La gara è quella di chi sa fare di più o meglio di te!
Questo è un gioco al massacro, è la "meraviglia" di finire aggrovigliati in una spirale dalla quale non si esce, ma si resta intrappolati e stritolati.
Questo è stare fuori.
Dimenticarti che esisti, dimenticarti di prendere in considerazione te e non solo gli altri, per vivere poi nell'aspettativa che gli altri ti considerino.
Che tu aspetti, che sei lì che aspetti.....
Che aspetti cosa?
Che il sole si alzi e ti illumini il cammino o che gli altri si accorgano che esisti.
Ma se vedi il sole al mattino, vuol dire che tu esisti!
Il sole c'è, e allora perché tu ti sei dimenticata di alzarti con lui?
Perché ti dimentichi di alzare quella fottutissima testa che hai sulle spalle ed usarla per farti del bene e non per farti comandare da lei?
Svegliati quando si alza il sole, la sua luce ti accoglie, ricordati di accogliere la tua di luce e di non lasciarla seppellita in qualche angolo nascosto.

Gabriella

 

La gabbia

Quando ti trovi nella gabbia dei leoni, non sai bene se ne uscirai ferito o vivo, tutto deve ancora accadere e la battaglia iniziare.

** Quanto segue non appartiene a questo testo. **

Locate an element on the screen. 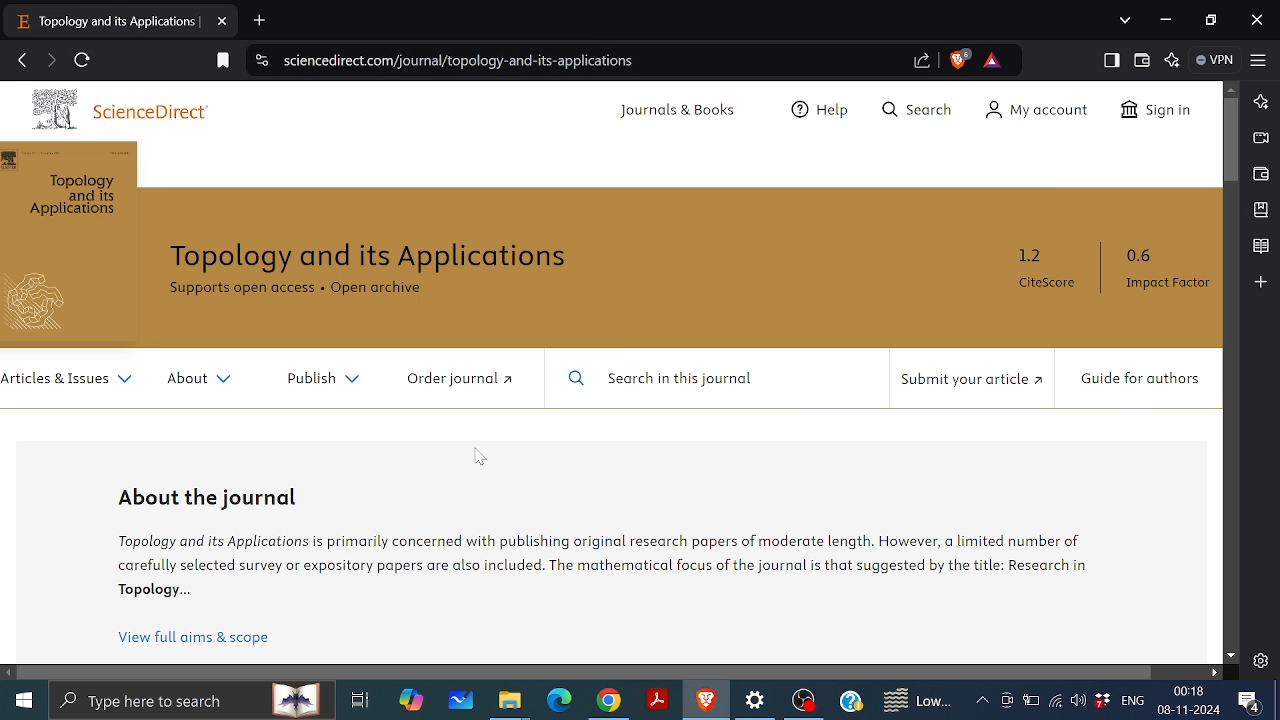 This screenshot has height=720, width=1280. articles & issues is located at coordinates (69, 383).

Come potrò combattere per salvarmi la pellaccia? In due modi: o affrontare direttamente la belva e cercare con le mie armi di vincere o forse morire o corazzarmi di coraggio, pazienza e intelligenza eliminando ciò che più mi fa paura e blocca i miei movimenti e cercare di uscire vivo dalla gabbia.
E' un periodo abbastanza burrascoso sia per me che per tutto ciò che mi circonda, si spera sempre che le cose possano migliorare.
A livello generale c'è una gran insoddisfazione per tutto: la vita è cara, l'economia và a rotoli, le spese incombono, la gente si ammazza; ma in fondo si spera sempre in un futuro migliore, e se speri allora proietti pensieri positivi, "spero che l'economia di riprenda, spero che le persone possano stare bene e spero che un domani ci possa essere un po' più di rispetto per tutti."
Se c'è la speranza e si è coscienti si può eliminare un po' del mal vivere che c'è attorno a noi, si deve però sperare anche di eliminare parte del potere che gli uomini hanno, un po' di invidia, un po' di orgoglio e sperare, "finché c'è vita c'è SPERANZA" (è un vecchio detto) e in fondo io sono una persona che di speranza ne ha, e spero di migliorarmi sempre di più.
La speranza ha il colore verde, come gli alberi sempre verdi, come i prati verdi e come la prima erba che spunta dopo il gelo dell'inverno, che dà la speranza per un buon raccolto.